Under certain circumstances, a person may recover for injuries and damages resulting from emotional distress that was caused by the intentional or negligent acts or omissions of another. The defendant may be held liable for intentionally or recklessly causing emotional distress if the conduct in question was extreme and outrageous.
Evidence Required in Emotional Distress Cases
The emotional distress or mental injury must be medically diagnosable and must be of sufficient severity so as to be medically significant. In fact, it should be serious enough to require medical attention. For example, in one case, evidence of nausea and loss of sleep by the plaintiff was not enough to show emotional distress of sufficient severity to be medically significant.
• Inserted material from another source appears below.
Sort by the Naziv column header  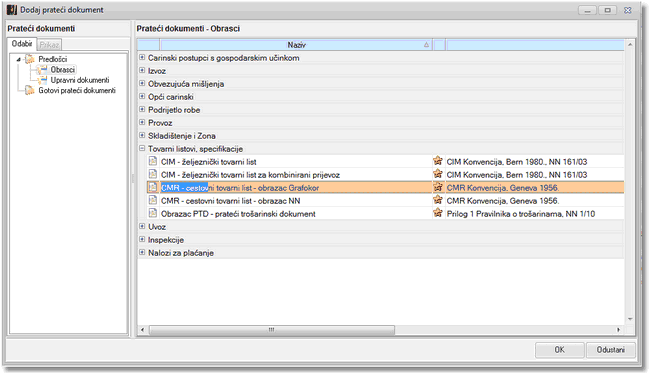[296, 44]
Similarly, in another Missouri case, nausea and loss of sleep without the need for medical attention did not amount to medically “significant” harm.
Differences Between Kansas and Missouri Law
In Missouri, it is unnecessary that the plaintiff sustain a contemporaneous physical injury as a result of the defendant’s conduct. Missouri considers the term “extreme and outrageous conduct” to encompass actions that are so outrageous in character, and so extreme in degree, as to go beyond “all possible bounds of decency,” and to be regarded as atrocious and utterly intolerable in a civilized community.
In Kansas, on the other hand, a plaintiff may not recover damages for emotional distress caused by the defendant’s negligence “unless it is accompanied by or results in physical injury.” Further, a plaintiff cannot recover for aggravation of an existing mental condition caused by a negligent damaging of property.